In 1977, Colquhoun produced designs for a set of tarot cards. Tarot decks date back to mid-fifteenth century Europe and are typically used for fortune telling and playing certain games. They usually include 78 pictorial cards divided into the Major Arcana (trump cards) and Minor Arcana (four suits). Some occultists mistakenly thought that the tarot emerged from ancient Egypt. Colquhoun rejected the common spelling, believing ‘Taro’ was a truer reflection of these supposed origins.

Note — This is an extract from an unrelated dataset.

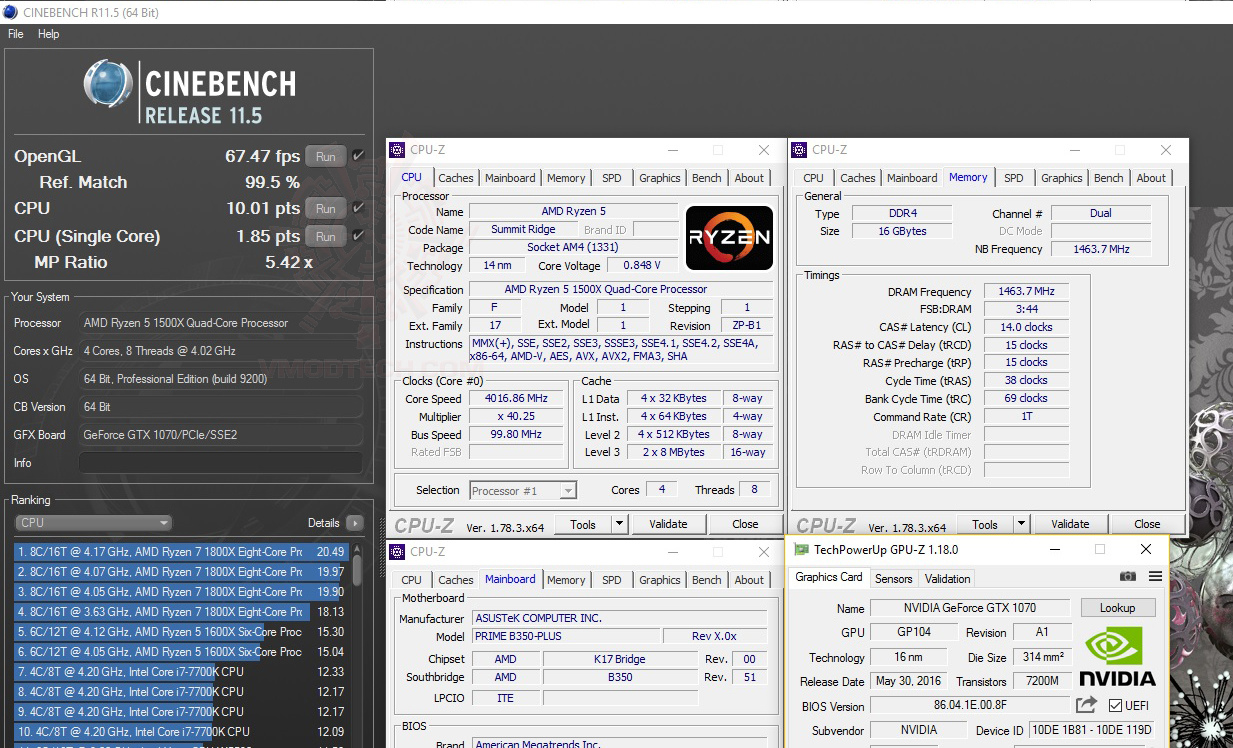This screenshot has height=748, width=1233.
Task: Open the SPD tab in CPU-Z
Action: point(612,177)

Colquhoun’s deck is unique, featuring no pictured figures or symbols. Instead, the artist used dripped enamel paint to create abstract compositions. Rather than providing direct instruction, Colquhoun designed her deck as a meditative tool and spiritual aid. Her cards combine the spontaneity of surrealist automatism with the Golden Dawn’s interpretation of colour theories from Jewish mysticism.
The full deck was exhibited at the Newlyn Art Gallery in 1977. In her 1978 essay ‘Taro as Colour’, Colquhoun recalled: ‘After I had completed the pack, I saw some slides showing nebulae in outer space and the birth of stars. These recalled my designs and confirmed my conviction of their cosmographic function’.